- [Task to complete]:
The word "Select" may appear in lines of the data; say how many such lines there are, with nothing beyond the number.

- [Records for this task]:
%%

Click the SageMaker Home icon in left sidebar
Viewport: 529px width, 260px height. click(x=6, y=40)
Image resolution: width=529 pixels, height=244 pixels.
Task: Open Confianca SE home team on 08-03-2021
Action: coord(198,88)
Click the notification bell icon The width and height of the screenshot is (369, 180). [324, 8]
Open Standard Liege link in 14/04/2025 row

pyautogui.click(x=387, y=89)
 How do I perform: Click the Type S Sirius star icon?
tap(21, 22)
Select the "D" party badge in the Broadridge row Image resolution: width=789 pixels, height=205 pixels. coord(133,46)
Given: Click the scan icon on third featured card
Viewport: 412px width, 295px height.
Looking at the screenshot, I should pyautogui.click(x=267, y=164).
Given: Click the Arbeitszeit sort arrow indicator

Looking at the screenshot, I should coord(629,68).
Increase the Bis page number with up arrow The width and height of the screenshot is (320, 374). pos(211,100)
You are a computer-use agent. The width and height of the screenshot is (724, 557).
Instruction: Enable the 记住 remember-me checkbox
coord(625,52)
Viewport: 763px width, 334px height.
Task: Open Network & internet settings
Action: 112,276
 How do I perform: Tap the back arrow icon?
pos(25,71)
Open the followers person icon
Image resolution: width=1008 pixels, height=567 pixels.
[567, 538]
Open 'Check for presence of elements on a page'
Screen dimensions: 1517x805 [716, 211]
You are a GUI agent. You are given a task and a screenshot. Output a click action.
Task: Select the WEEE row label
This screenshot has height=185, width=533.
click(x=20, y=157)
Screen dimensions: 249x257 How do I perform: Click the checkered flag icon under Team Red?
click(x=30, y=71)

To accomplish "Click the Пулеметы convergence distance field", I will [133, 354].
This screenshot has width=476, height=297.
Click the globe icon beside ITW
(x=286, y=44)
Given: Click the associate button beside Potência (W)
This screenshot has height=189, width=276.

%%

- [Task response]:
2